There were differences today, however, he said, which was “good news.” The nation had had 25 year of experience with partnerships, some of which had worked well (SEMATECH) and others that had not worked so well (Synfuels). There was also the benefit of a history of reviews and analysis of what had worked for SEMATECH, the ATP, and some NIH programs. Research on university-industry relations, including work by Dr. Gabriel, he said, had helped us understand more about how partnerships work.

He concluded by saying that “the default position is going to be failure.” Unless the DHS was designed with the lessons of the past in mind, “R&D is going to be buried by the crisis of the day. We have to design DHS in such a way that that doesn’t happen.” Organizationally, said Mr. Turner, the DHS would be successful only if it is organized as a single department with a common mission, not as a holding company for a variety of agencies with piecemeal missions. He said that the achievements of the first secretary and the first undersecretary would be critical, as would the organization’s executive orders, which is where the executive branch would receive its guidance on objectives and implementation.

He reminded the workshop that “homeland security” is “an important value but not the only value; we have to design with civil liberties in mind, the environment, and the other values that make this country great.”
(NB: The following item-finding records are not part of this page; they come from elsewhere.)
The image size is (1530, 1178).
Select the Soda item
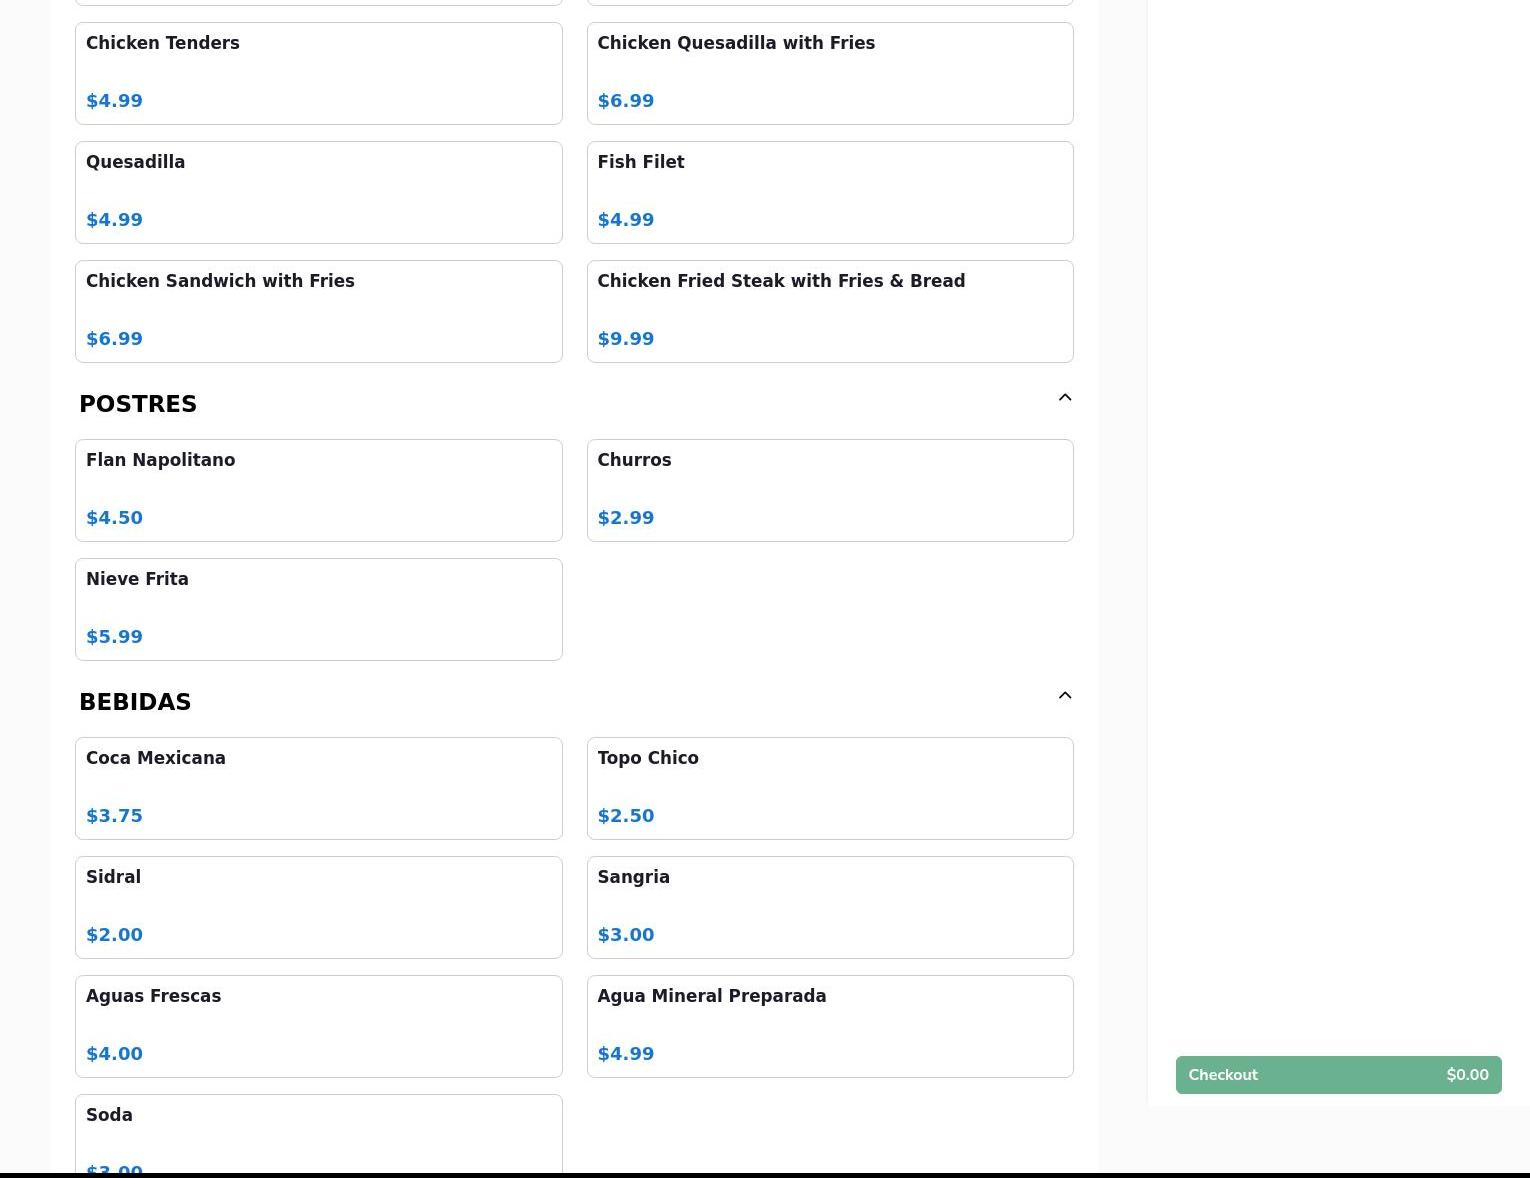(x=318, y=1135)
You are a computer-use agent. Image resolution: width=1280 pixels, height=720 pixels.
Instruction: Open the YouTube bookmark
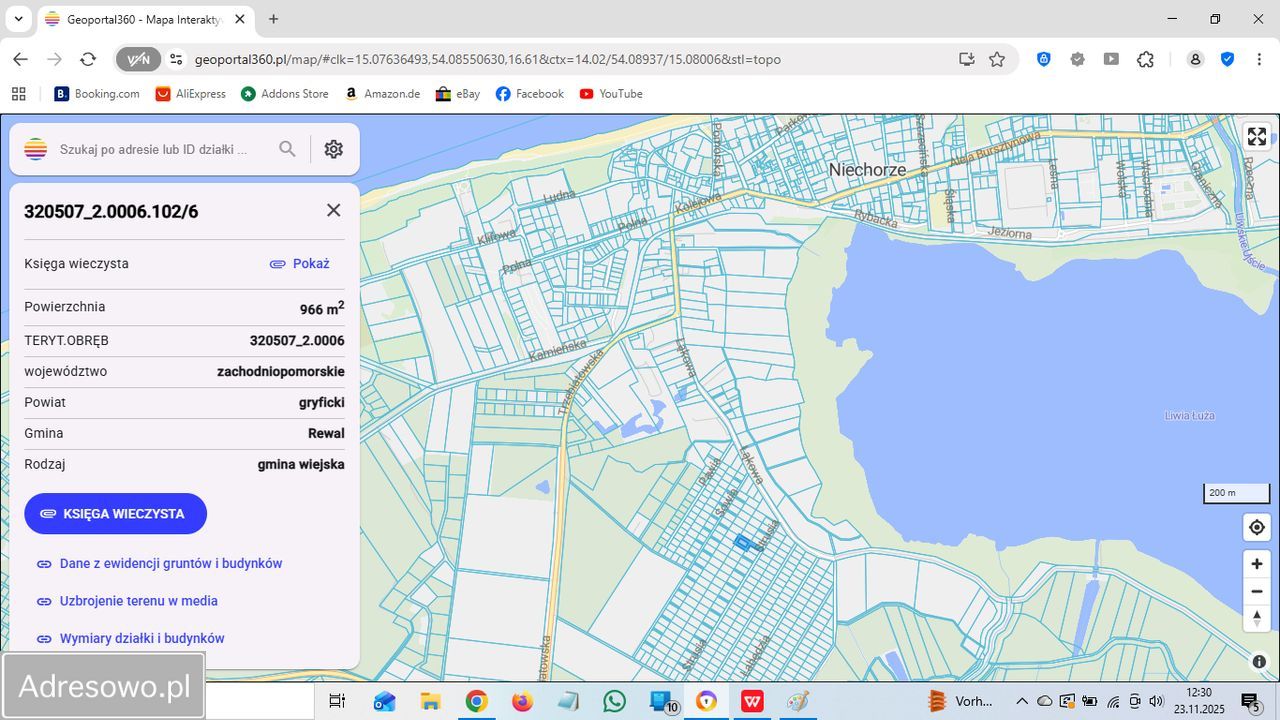click(x=611, y=94)
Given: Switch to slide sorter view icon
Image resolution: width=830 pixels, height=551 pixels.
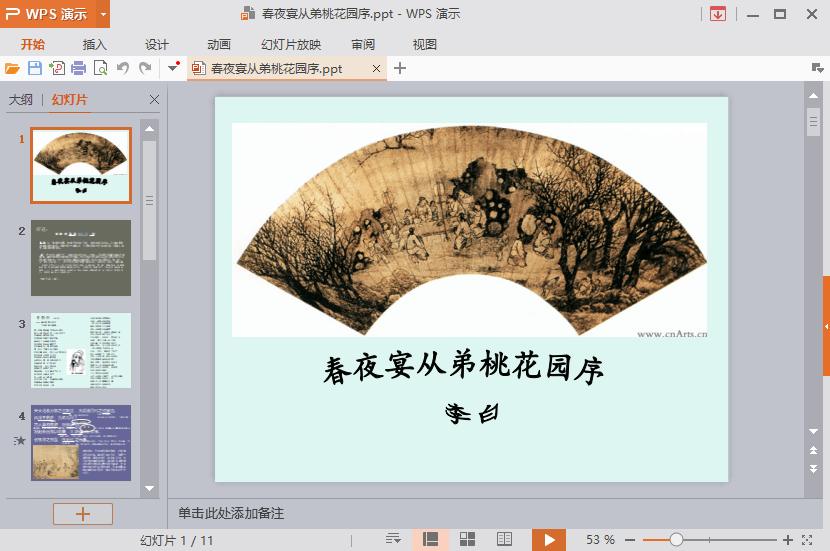Looking at the screenshot, I should [x=467, y=539].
He also suggested that the Academies had a more important role in creating DHS than they had had during creation of the Department of Energy 25 years earlier, partly because the Office of Technology Assessment and several other objective sources of information no longer existed. “This has been a great meeting,” he concluded, “but the work of the Academies is just beginning. The Academies are our best convener of experts right now, and I think they will be the best constructive critic to keep this department on the right track.”